Les lecteurs de La Fleur de Dieu savaient à quoi s’attendre : Les Portes célestes promettaient d’aller plus loin, que ce soit dans la réinterprétation du schéma dunien, dans la confrontation entre matérialisme et spiritualité, et dans la critique des systèmes sociaux monolithiques sans cesse réinventés pour le malheur du monde – à moins que ce ne soit l’hybris de quelques-uns qui parvienne toujours à les imposer au plus grand nombre. Jean-Michel Ré ne déçoit pas et tient les promesses du premier opus de sa trilogie : pour aller plus loin, il fallait faire plus intense, plus violent, plus cruel et plus dantesque. Force est de constater que sur le plan du divertissement pur, l’auteur fait mieux qu’attendu : les scènes de combat, chorégraphiées à la seconde près, donnent l’impression que Hypérion figure aussi parmi les dettes littéraires de ce livre ; les phases toniques sont séparées par les nécessaires temps de repos destinés à introduire de nouveaux concepts. Les Portes célestes se paye même le luxe d’offrir à son lecteur un temps de tension croissante morcelé entre plusieurs chapitres où les masques tombent et où le Seigneur de Latroce – principal ennemi de l’Empereur – en vient à révéler son dessein.

——————————

## Consignes de l'exercice
Relevez tous les titres d'œuvres littéraires cités dans le document.

## Données fournies
——————————

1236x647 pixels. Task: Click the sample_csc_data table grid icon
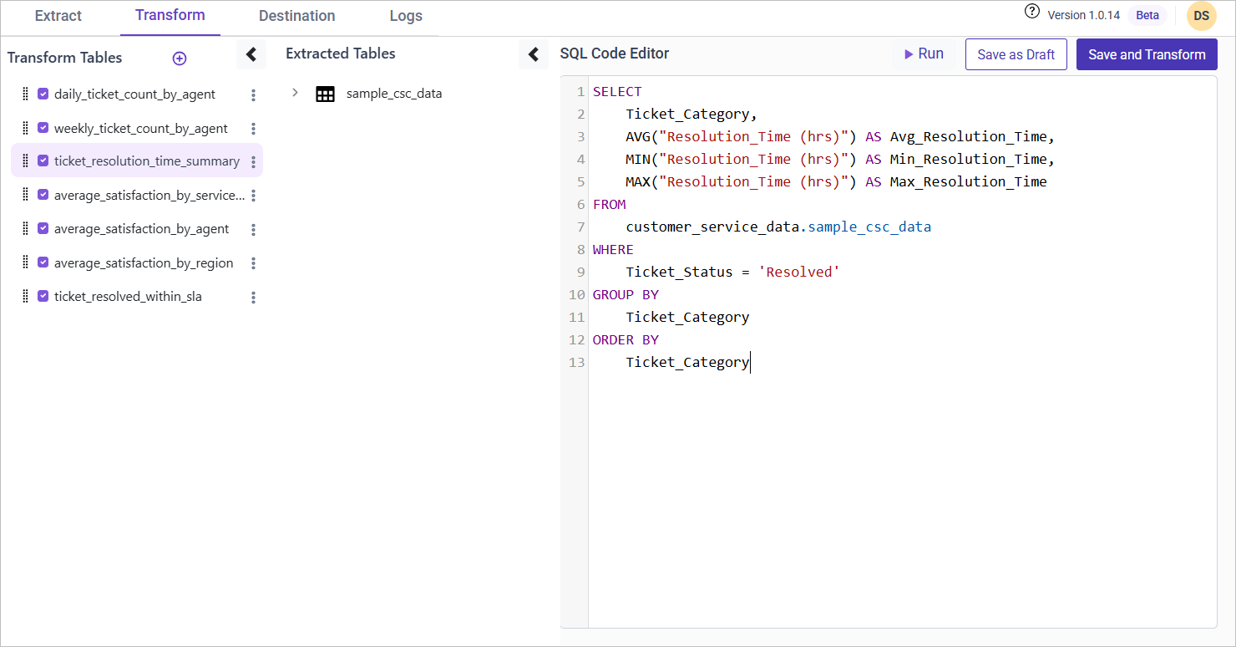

——————————

## Tâche réalisée
- La Fleur de Dieu
- Les Portes célestes
- Hypérion